About 420 teenagers, representing 25 high schools from all over Fresno County, converged on the Fresno State campus Saturday, Jan. 28, for the essay and speech competitions of this year’s Fresno County Academic Decathlon competition.

The daylong events were the culmination of several months of special courses learning about this year’s topic – World War II.

Dr. Dennis Nef, Vice Provost for Academic Affairs, welcomed the students as they started their day in the Residence Dining Hall. He painted a contrast of how the competing students are very close to the same age as members of The Greatest Generation, those who fought in WWII, were when the U.S. became engaged in the war in 1941.

“Even in war, life goes on,” Nef said. “You have friends, you have family. You associate with those friends, you do things with them. … This was the generation that we called The Greatest Generation because they did things. I encourage you, as you think about what you’ve learned about World War II, this is not just academic knowledge. This is to help you do things. You have no more control on the next five years of your life than my parents did in December of 1941, when the Japanese bombed Pearl Harbor. But you can act. Don’t sit around complaining – do something. Welcome to Fresno State. Good luck today!”

After the welcoming remarks, students went to various classrooms on the Fresno State campus to complete essays on the subjects they’ve been studying since last fall. In the afternoon, after lunch back in the dining hall, they gave speeches to judges about what they’ve learned.

Dr. Honora Chapman, associate dean for the College of Arts and Humanities, also greeted the students that morning, as well as the following week on the day of the culminating event. On Saturday, Feb. 4, the high school students head to the Central East High School campus for the Super Quiz, the only part of the competition held before an audience.

University High School, a charter school located on the Fresno State campus, won the Fresno County competition and will now go on to the state decathlon competition in Sacramento March 22-25. The winner at the state level will compete at the National Decathlon in Madison, Wisc., in April. University High has won the National Decathlon small schools championship for the past 10 years, The Fresno Bee reported.

Since 1994 the College of Arts and Humanities has served as co-host for the Fresno County Academic Decathlon, which like the decathlon of the ancient Greeks, is a contest of academic strength focusing on 10 areas:

  • Economics
  • Language and literature
  • Social science
  • Fine arts
  • Mathematics
  • Speech
  • Music
  • Science
  • Interview
“Through a long-standing partnership with Fresno County Office of Education and community sponsors, high school students across the Valley have the opportunity to earn college credits and experience the excitement of interactive university-level lectures,” said Saúl Jiménez-Sandoval, Dean of the College of Arts and Humanities. “The annual Academic Decathlon, hosted at Fresno State, provides our students the opportunity to celebrate the joy of exploring knowledge, from centuries-old questions of good and justice to contemporary and cutting-edge dilemma.”

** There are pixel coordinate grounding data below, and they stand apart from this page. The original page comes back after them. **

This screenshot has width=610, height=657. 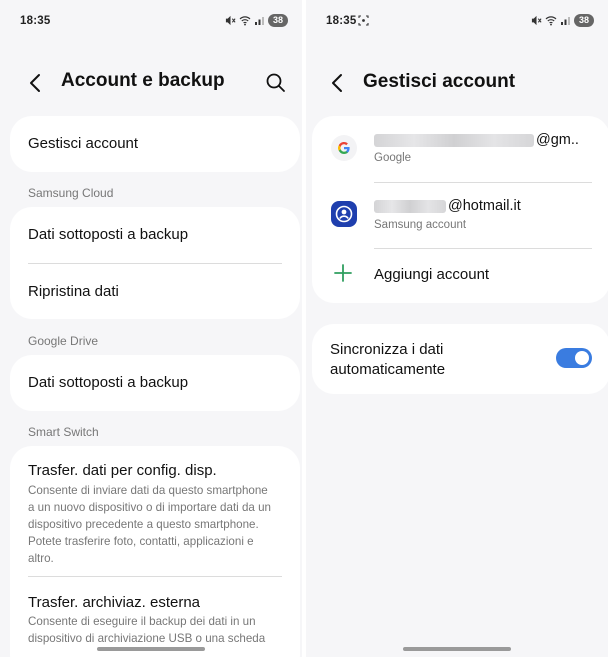 What do you see at coordinates (344, 214) in the screenshot?
I see `samsung-account-icon` at bounding box center [344, 214].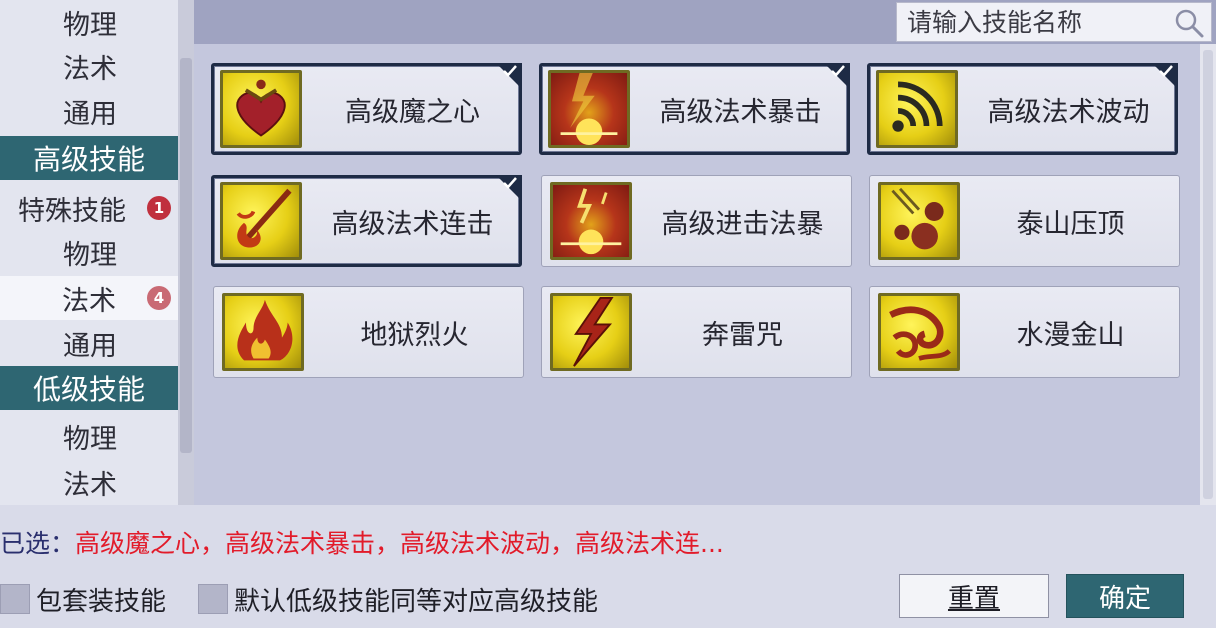  What do you see at coordinates (974, 596) in the screenshot?
I see `reset-button: 重置` at bounding box center [974, 596].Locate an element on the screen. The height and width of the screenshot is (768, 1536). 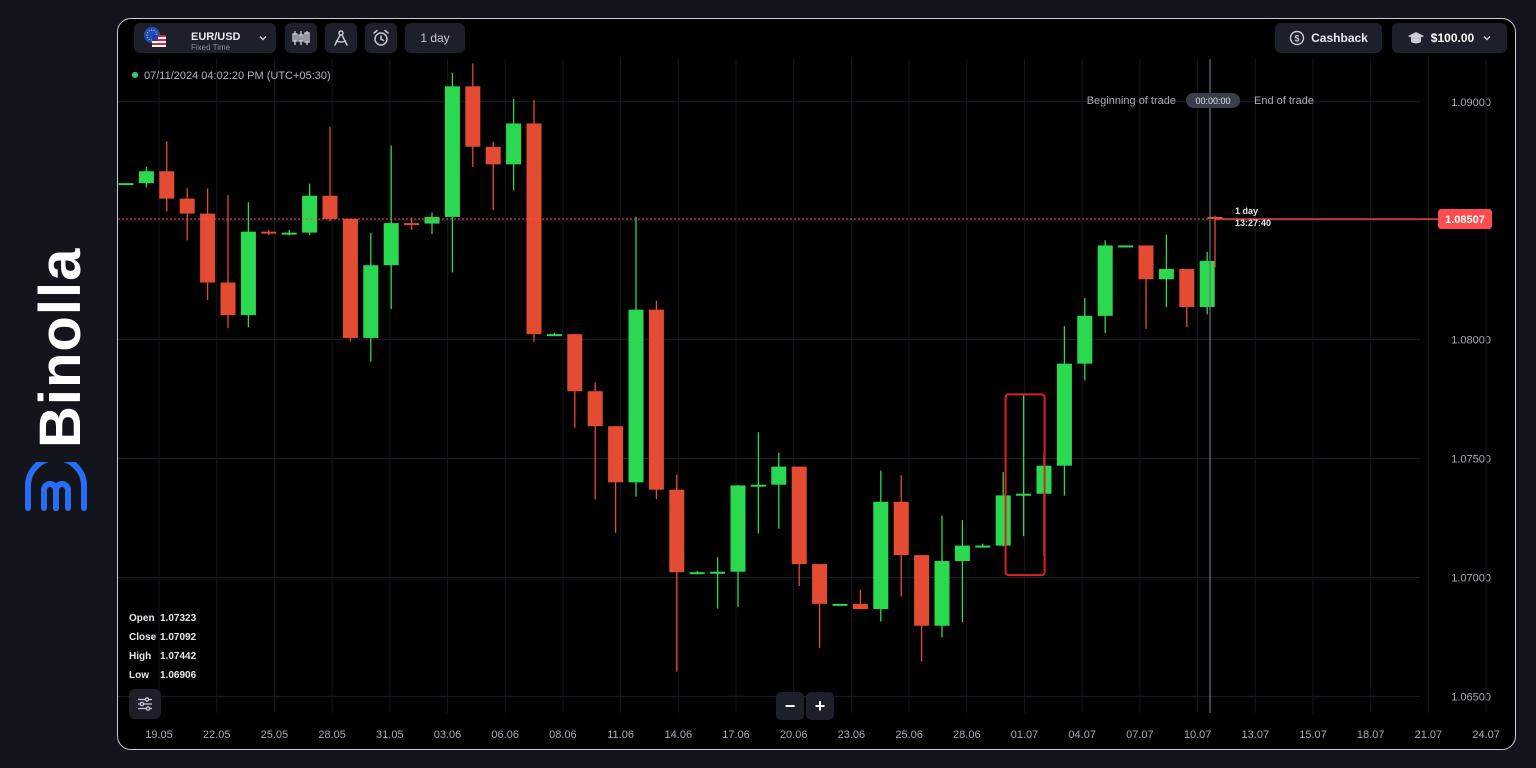
x-tick-label: 01.07 is located at coordinates (1025, 735). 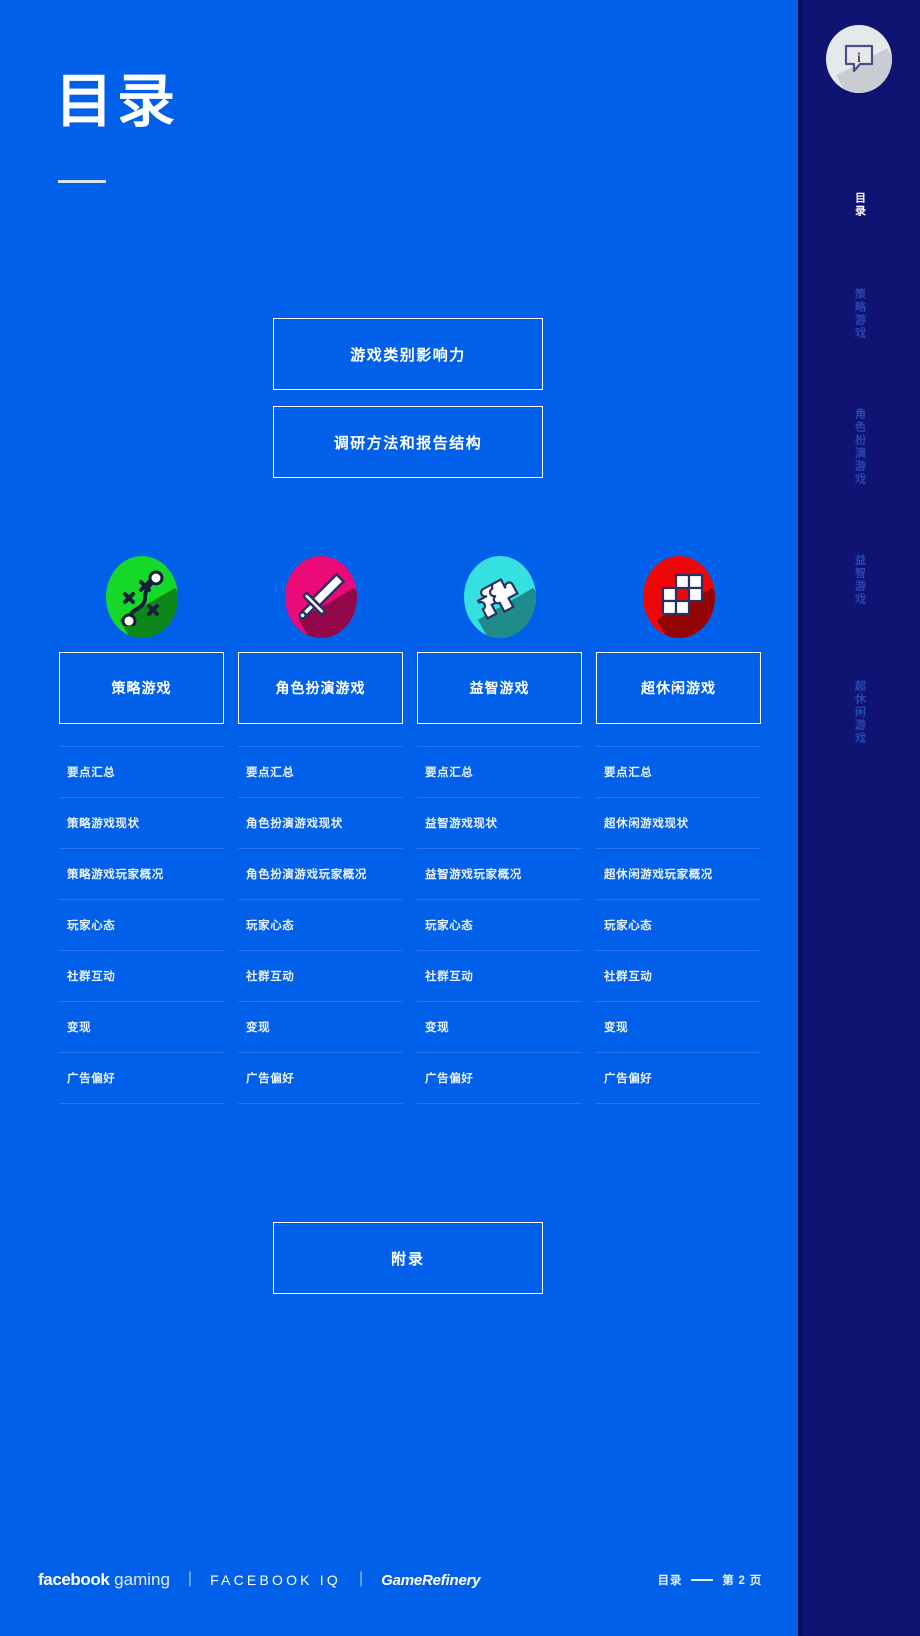 I want to click on category-header-strategy: 策略游戏, so click(x=142, y=688).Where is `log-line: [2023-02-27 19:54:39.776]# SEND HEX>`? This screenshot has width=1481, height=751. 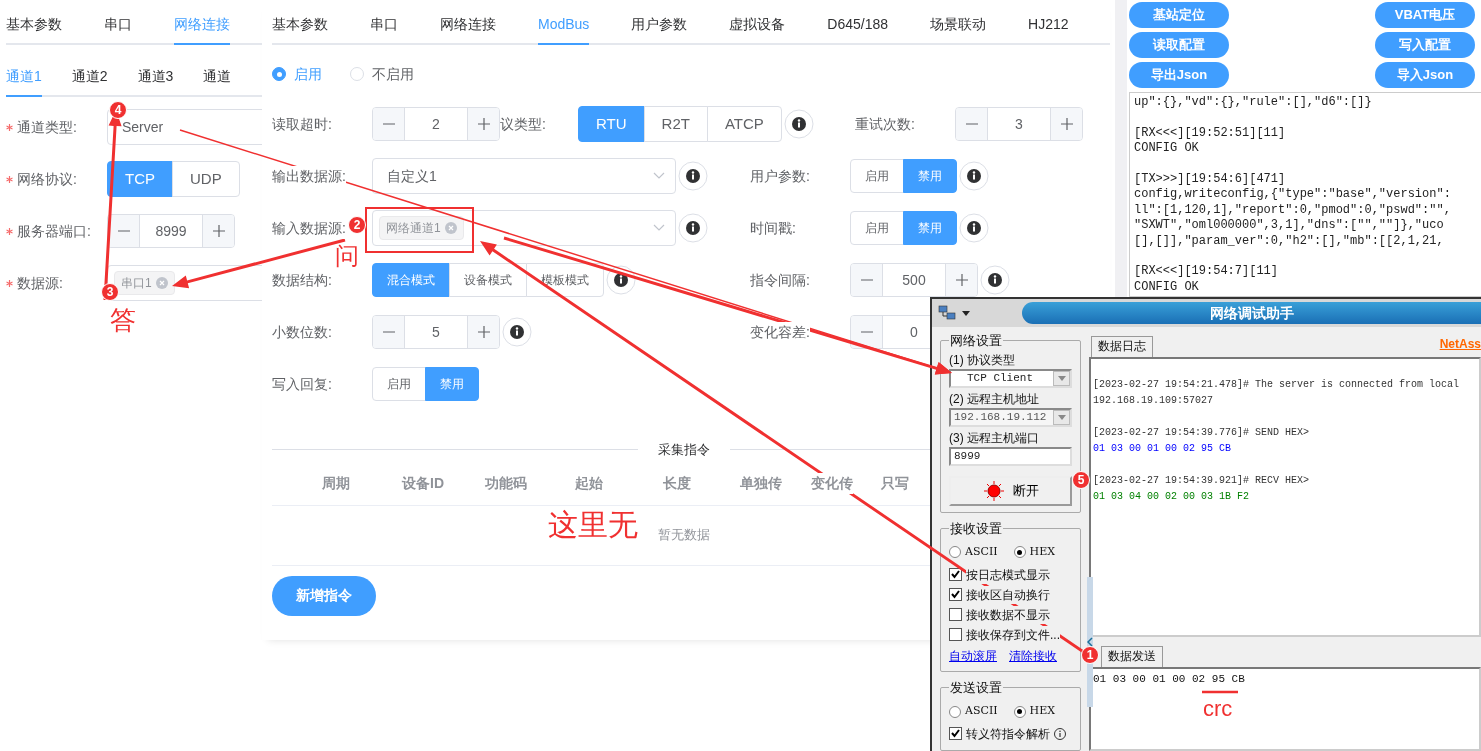 log-line: [2023-02-27 19:54:39.776]# SEND HEX> is located at coordinates (1202, 433).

In addition to hosting the competition event at Fresno State, the College of Arts and Humanities offers a series of academic workshops on campus at Fresno State to students participating in the competition through a Humanities 1T course, enabling them to earn college credit.

Associate Dean Honora Chapman organized all of the speakers for the various workshops providing background on World War II. The first workshop for this year’s Academic Decathlon, back in October, included nuclear and atomic physics on the world stage during World War II.

Other workshops followed in the months between then and the competition. Economics Professor Janice Peterson covered economics. Cindy Urrutia, director of the Center for Creativity and the Arts, discussed art of the era. Media, Communications and Journalism Professor Gary Rice covered World War II history.

Jim Yovino, Fresno County Superintendent of Schools, said this year’s topic holds a special significance for him:

“My father was a veteran and served as a Marine in WWII. His was part of the Greatest Generation because the men and women of our armed forces fought not for fame and recognition, but because it was the right thing to do. I hope the students participating in Academic Decathlon have also developed a respect for the freedoms granted to us because of the sacrifices of those who defended our nation and world during this time period.”

Yovino thanked everyone who makes Academic Decathlon possible – “teachers, coaches, business sponsors and countless volunteers. We are especially grateful for our partners, Fresno State and Central Unified School District, for hosting this year’s competition.”